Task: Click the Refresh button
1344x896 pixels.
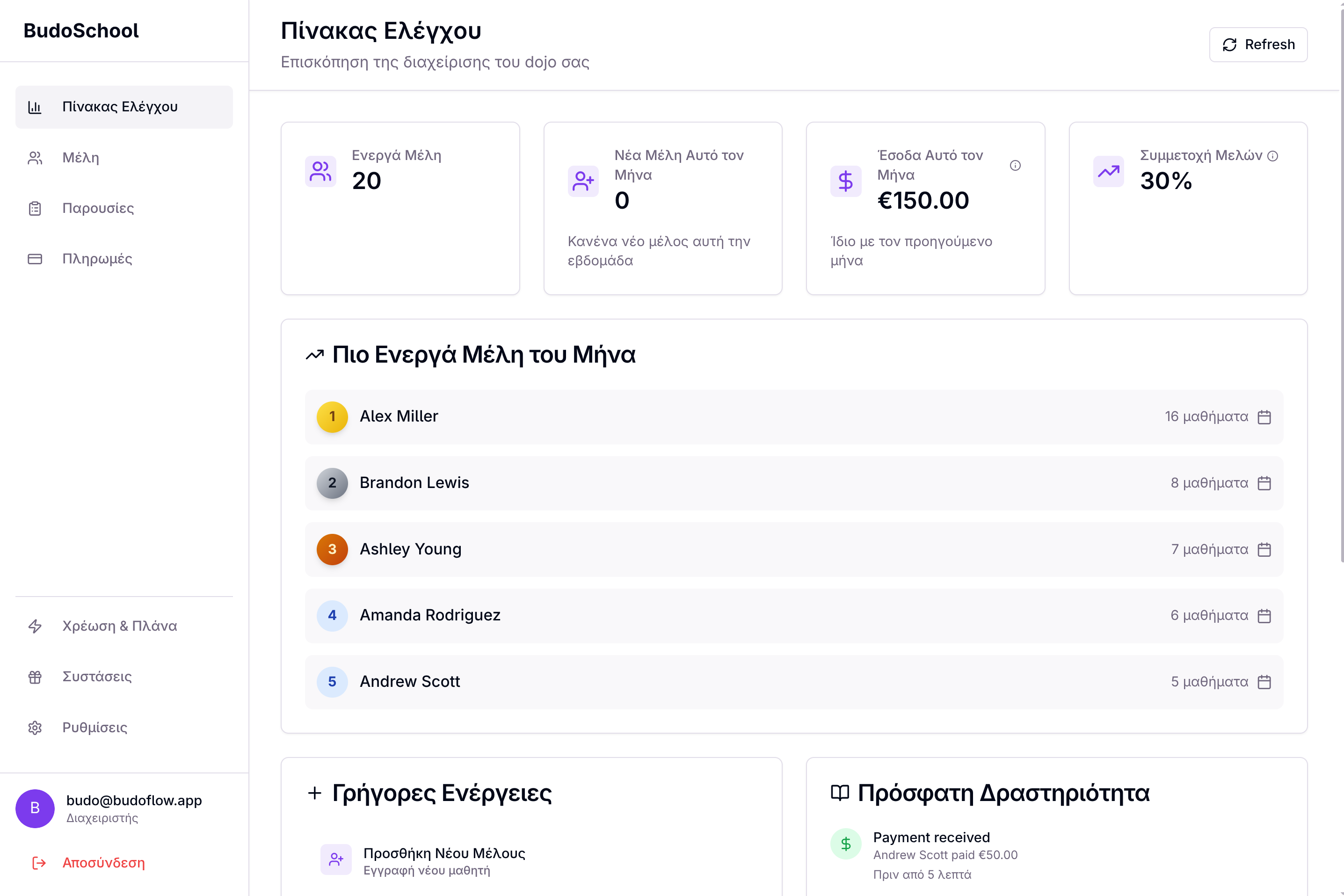Action: (x=1258, y=44)
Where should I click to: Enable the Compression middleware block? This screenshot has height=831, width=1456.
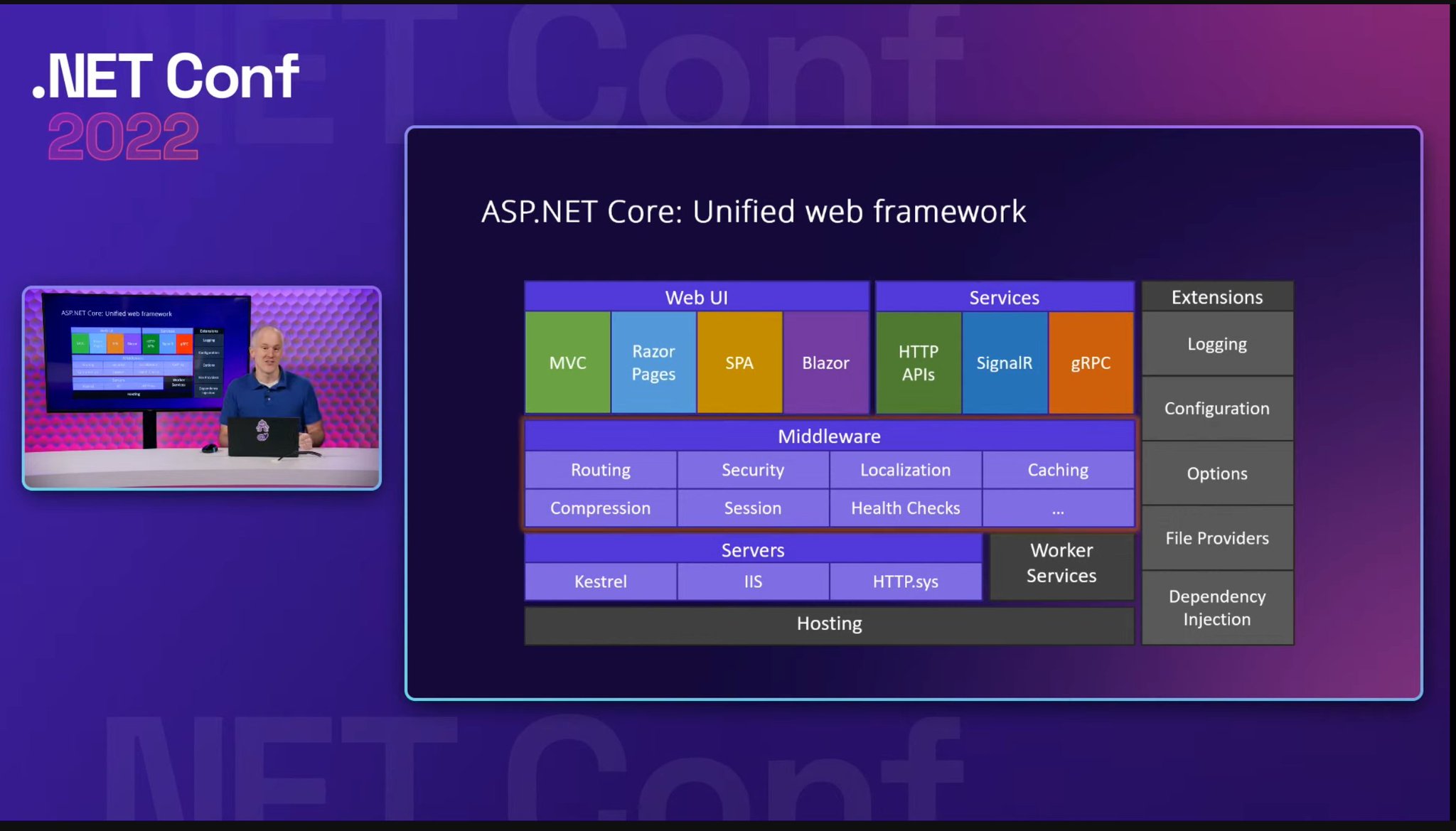[x=600, y=508]
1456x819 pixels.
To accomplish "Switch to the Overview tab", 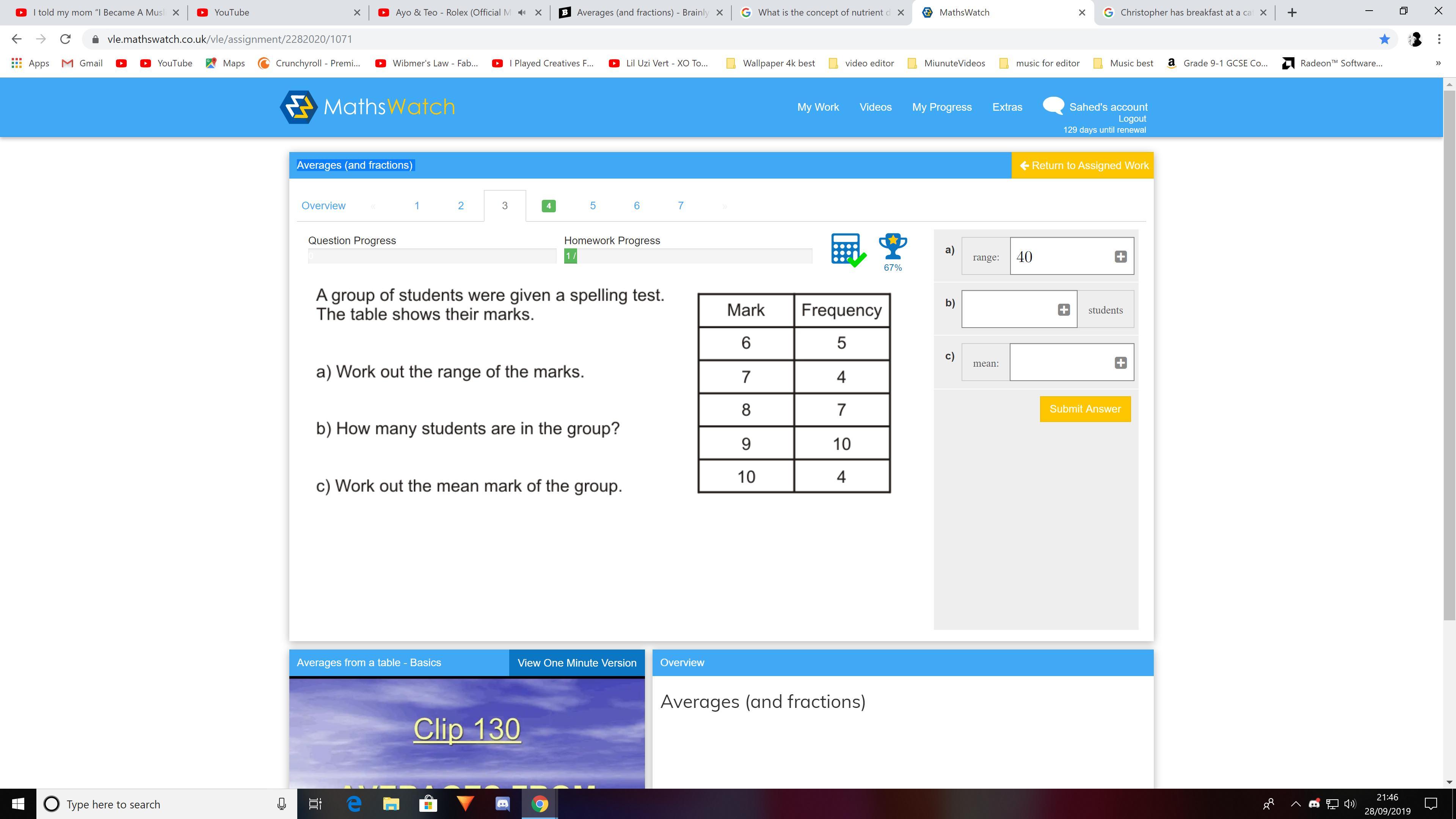I will pyautogui.click(x=323, y=206).
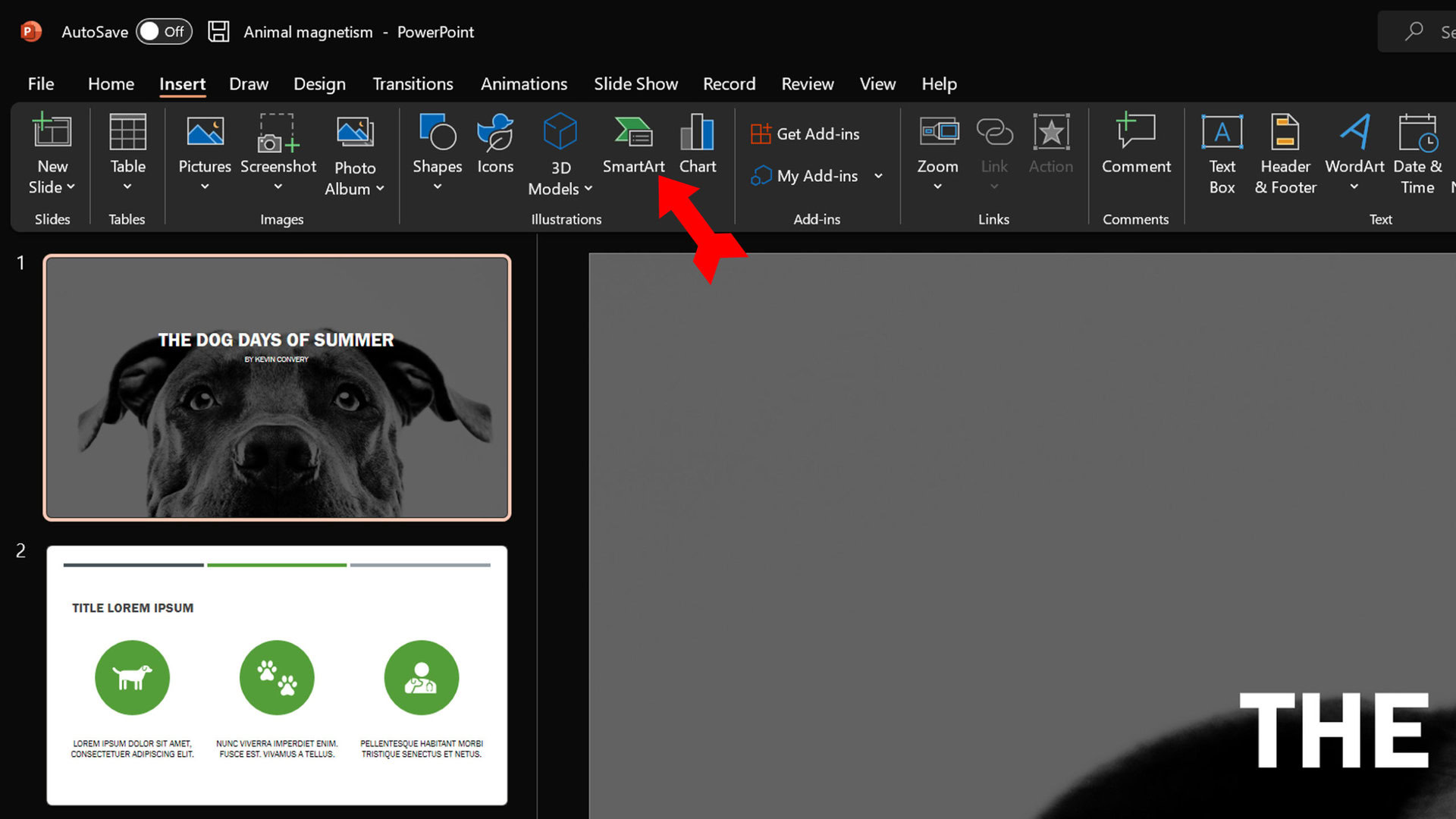The image size is (1456, 819).
Task: Open Header & Footer dialog
Action: [x=1285, y=133]
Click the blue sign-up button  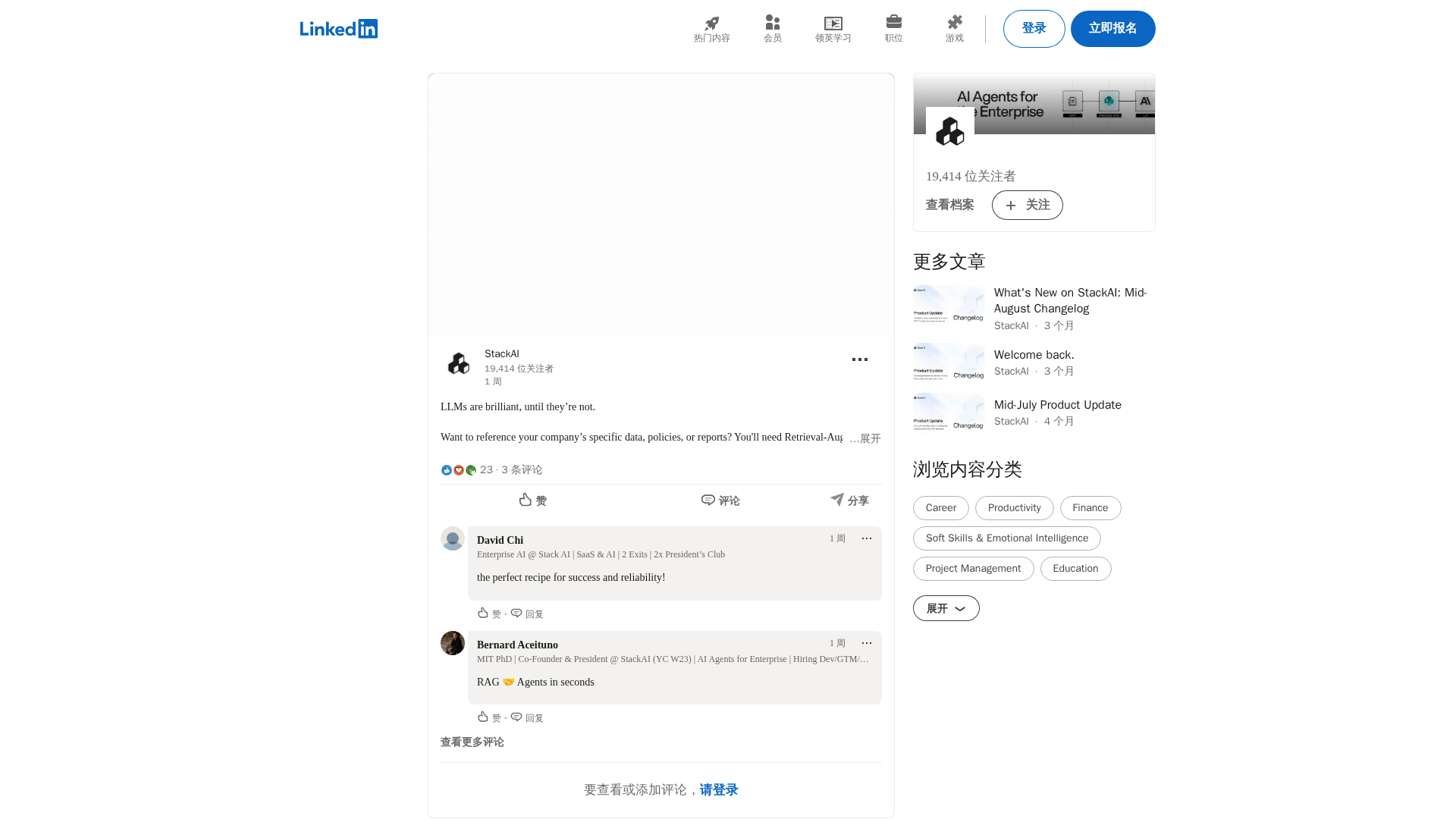[1112, 29]
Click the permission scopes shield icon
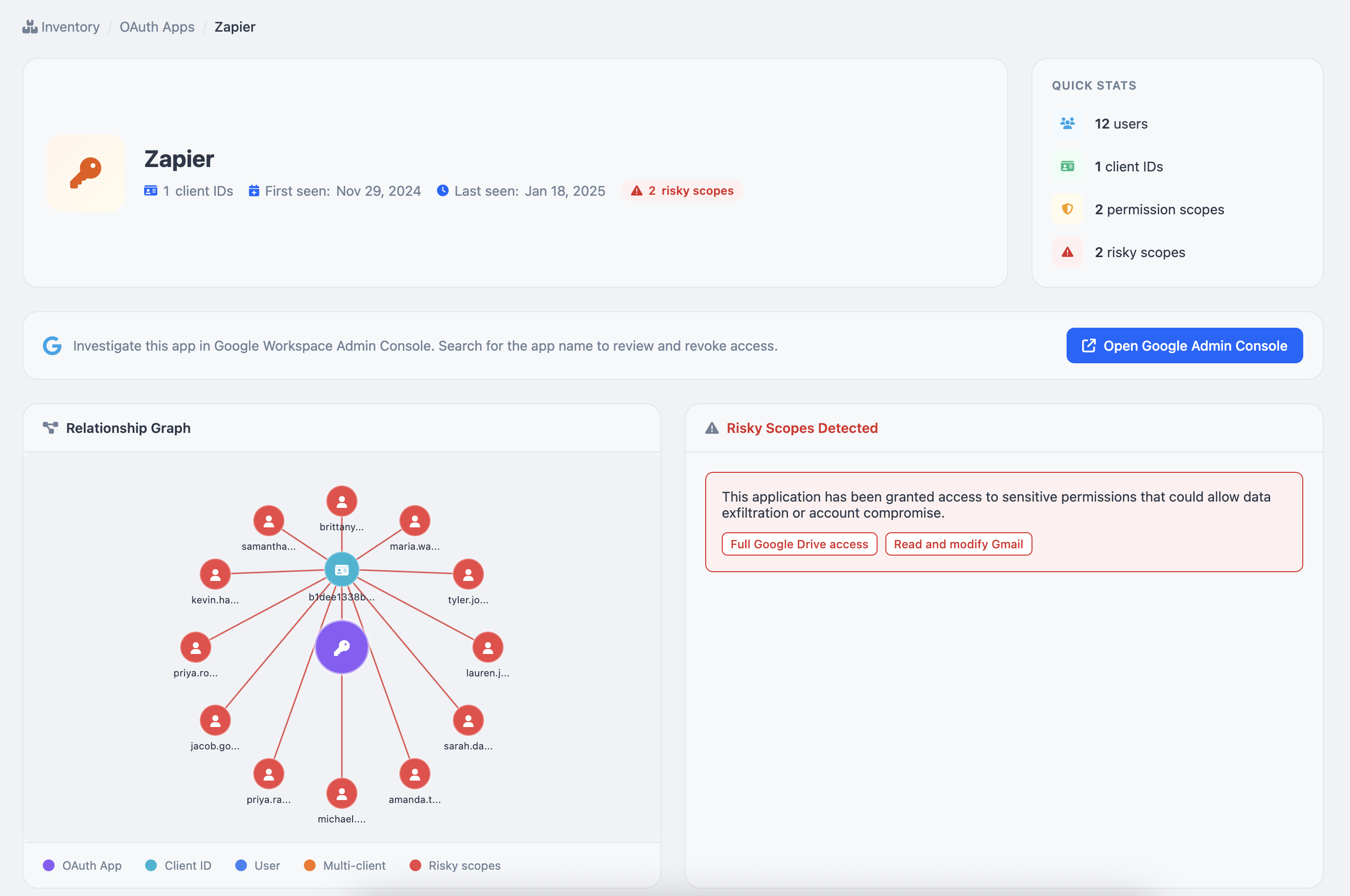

### PROMPT
Lines wanted from the entries above: the one with "Where should I", the one with "1456x819 pixels.", and all lines between. Please copy them exactly, without the pictures and without anything else.

### PROBLEM SOLUTION
Where should I click to: Enable the Compression middleware block? This screenshot has height=831, width=1456.
[x=600, y=508]
1456x819 pixels.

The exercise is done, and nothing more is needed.